Am 20.10.2012 hielt Walter Veith in Nürnberg den Vortrag „König des Nordens (2)“, der auch im Internet übertragen wurde. Darin vertrat er die These, dass Freimaurer und Jesuiten die NS-Zeit genutzt hätten, um die Juden endlich nach Palästina zu bringen, damit die Christenheit von den eigentlichen biblischen Aussagen abgelenkt und in die Irre geleitet werde.
Eingebettet in diesen verschwörungstheoretischen Ansatz verwendete der Redner Begriffe, wie die „Verherdung“ der Juden im Sinne eines Zusammentreibens. Auch verharmloste er den Judenstern als „gelbes Tüchlein“. Nach unserer Auffassung sind solche Bezeichnungen antisemitisch, diskriminierend und kommen einer strafrechtlichen Verharmlosung der nationalsozialistischen Schreckensherrschaft sehr nahe.

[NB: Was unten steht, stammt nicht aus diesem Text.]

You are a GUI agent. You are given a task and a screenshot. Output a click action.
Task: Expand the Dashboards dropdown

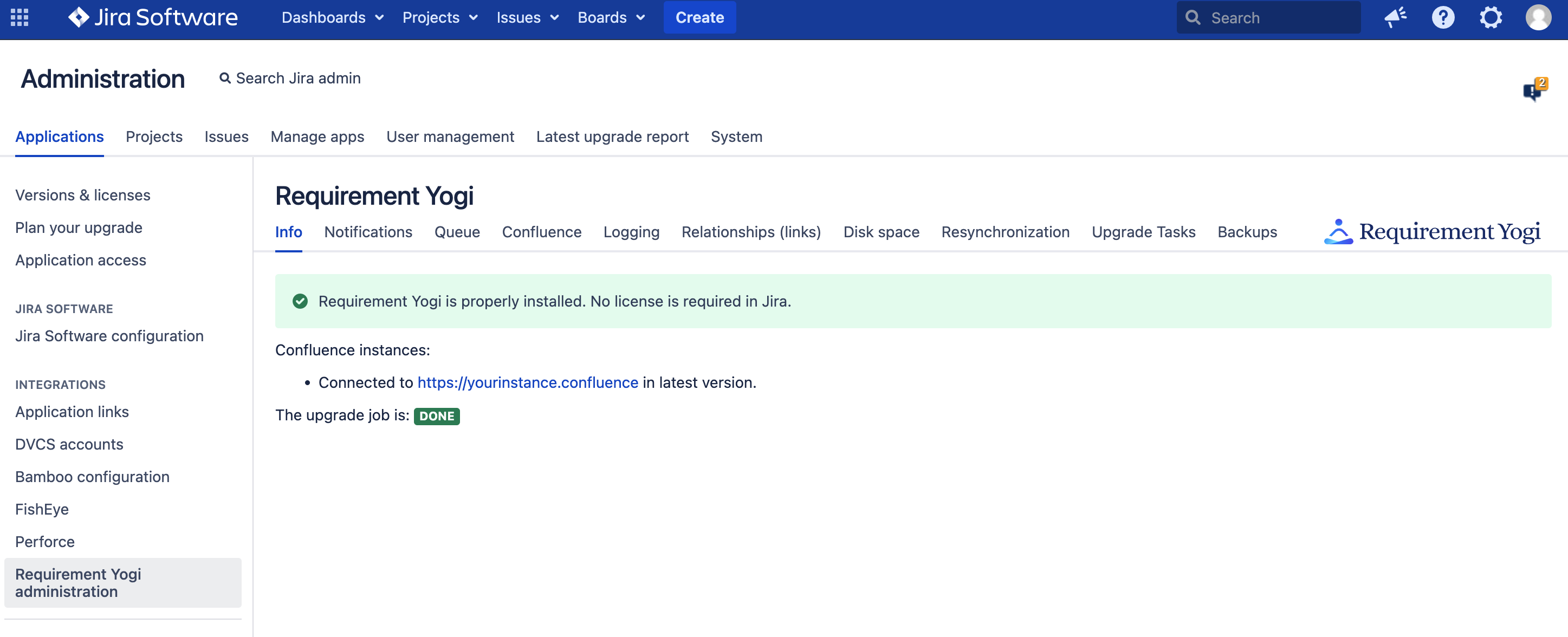pyautogui.click(x=332, y=18)
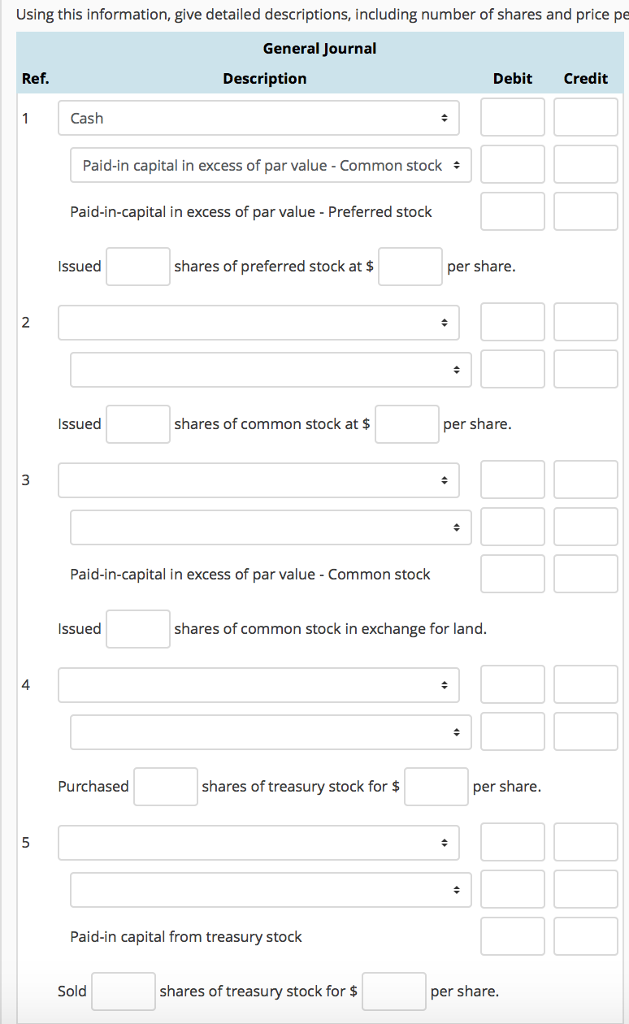The width and height of the screenshot is (629, 1024).
Task: Open the first account dropdown in entry 3
Action: (259, 479)
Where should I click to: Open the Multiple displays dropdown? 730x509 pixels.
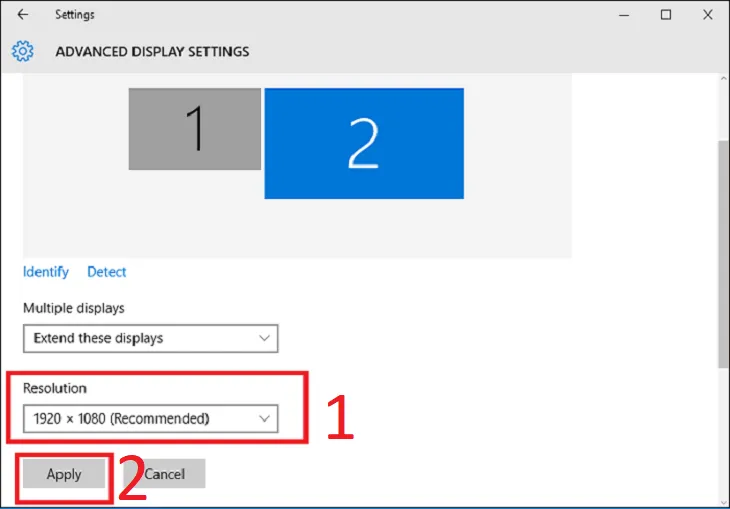click(150, 338)
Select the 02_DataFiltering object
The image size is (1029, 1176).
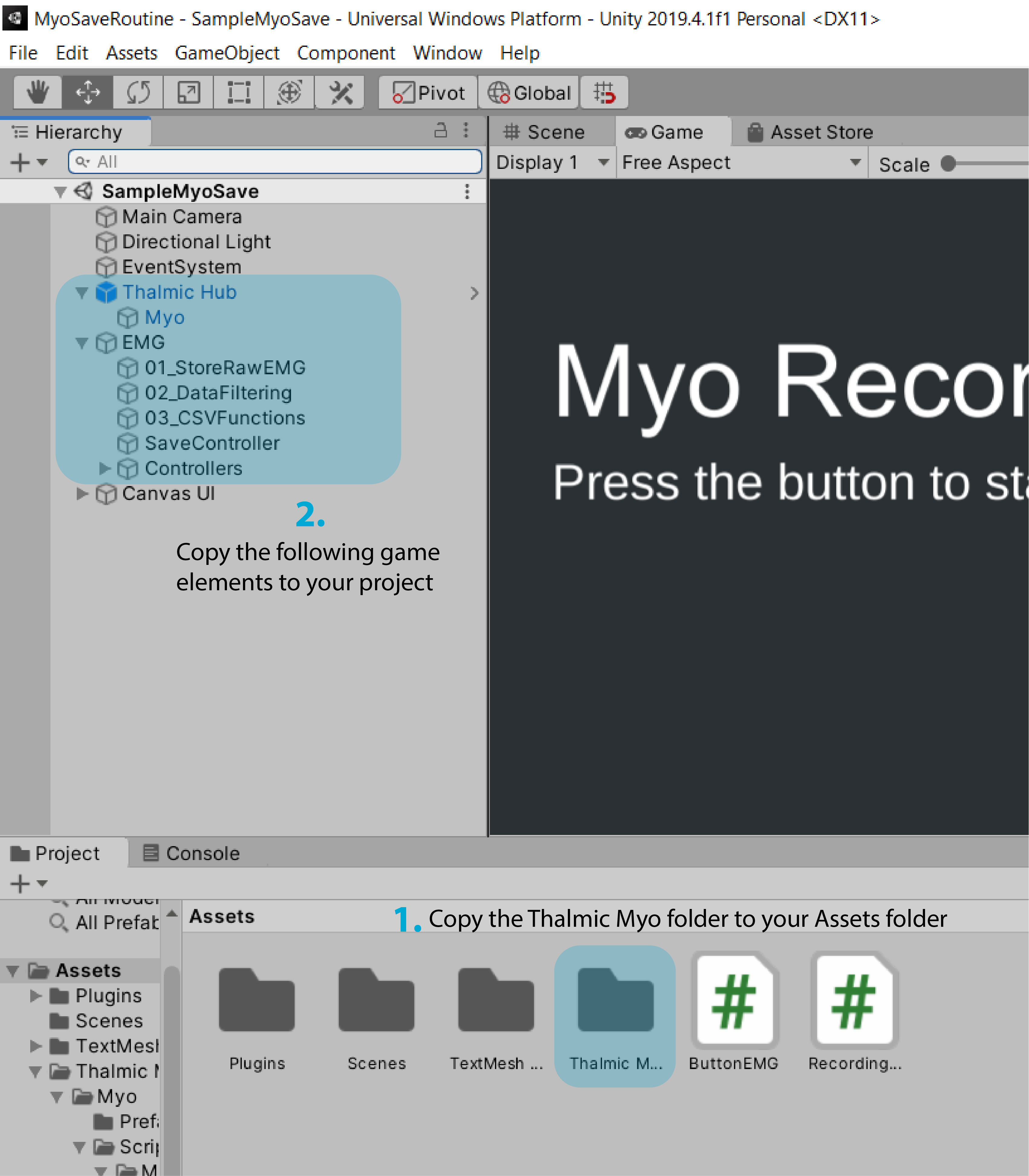coord(218,393)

Wir distanzieren uns entschieden von derartigen Äusserungen und Verschwörungstheorien. Wir sehen darin nicht unseren Verkündigungsauftrag. Hier wird eine spekulative Weltsicht verbreitet, die in der Bibel keine Grundlage findet und vom eigentlichen Anliegen des Evangeliums ablenkt. Zudem entspricht die Art und Weise des Vortrags nicht einem ethisch vertretbaren Umgang mit anderen Religionen. Aus diesem Grund legen wir unseren Dienststellen und Gemeinden nahe, dafür Sorge zu tragen, dass derartige Veranstaltungen weder in unserem Namen noch in unseren Räumlichkeiten stattfinden.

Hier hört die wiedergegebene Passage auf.